*EXERCISE INSTRUCTIONS:*
Go through the entries below and retype them exactly, omitting each picture.

╔══

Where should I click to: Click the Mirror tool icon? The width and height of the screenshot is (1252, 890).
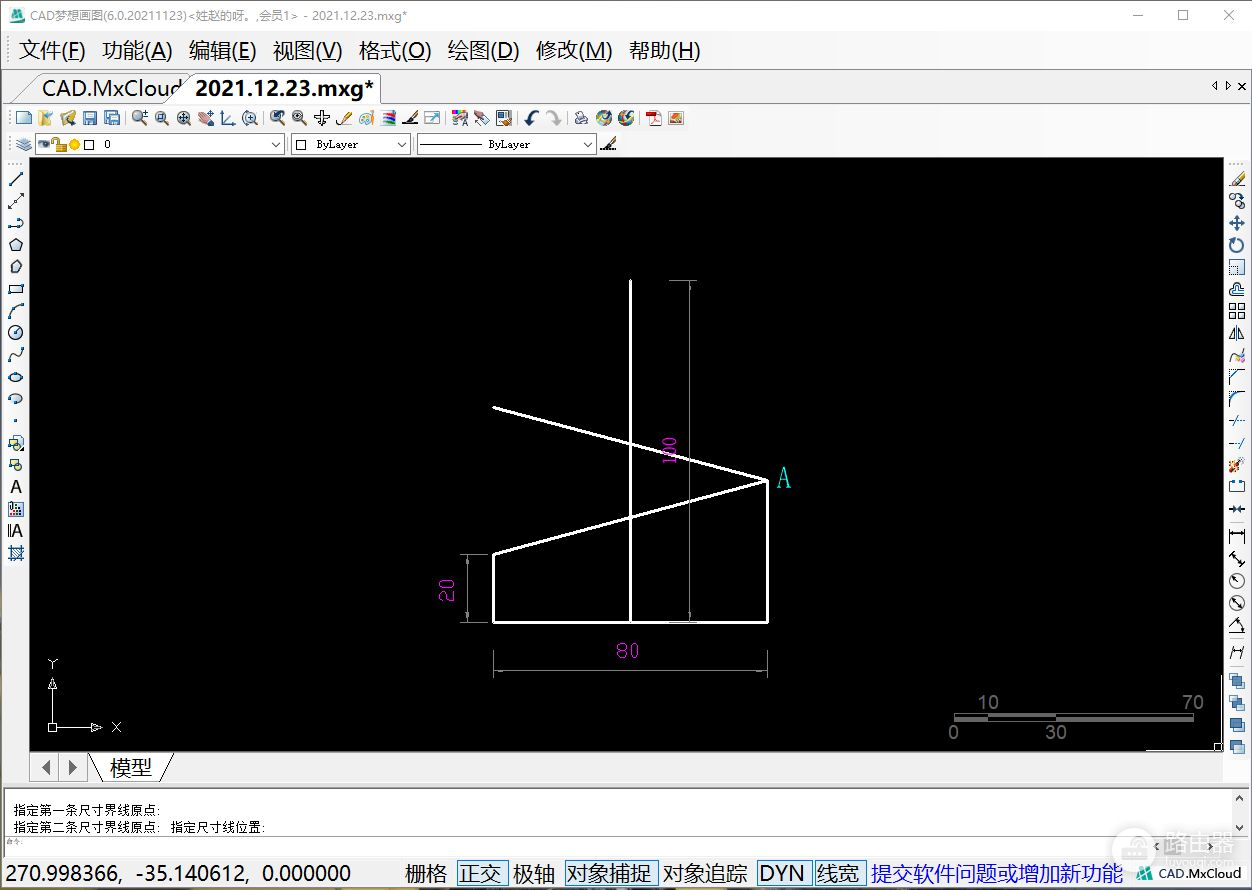pyautogui.click(x=1237, y=333)
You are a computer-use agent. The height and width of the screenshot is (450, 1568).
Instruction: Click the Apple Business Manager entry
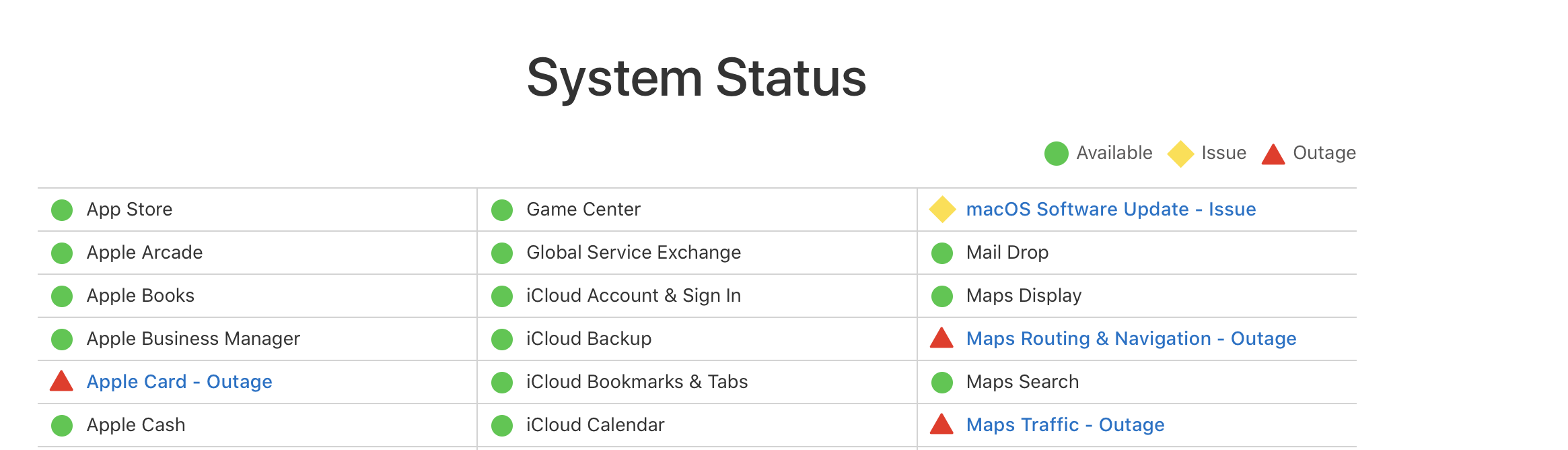coord(193,339)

╚══

*TASK OUTPUT:*
Where should I click to: Click the Mirror tool icon? The width and height of the screenshot is (1252, 890).
pyautogui.click(x=1237, y=333)
You are a computer-use agent. The height and width of the screenshot is (450, 1568).
Instruction: Click the Apple Business Manager entry
coord(193,339)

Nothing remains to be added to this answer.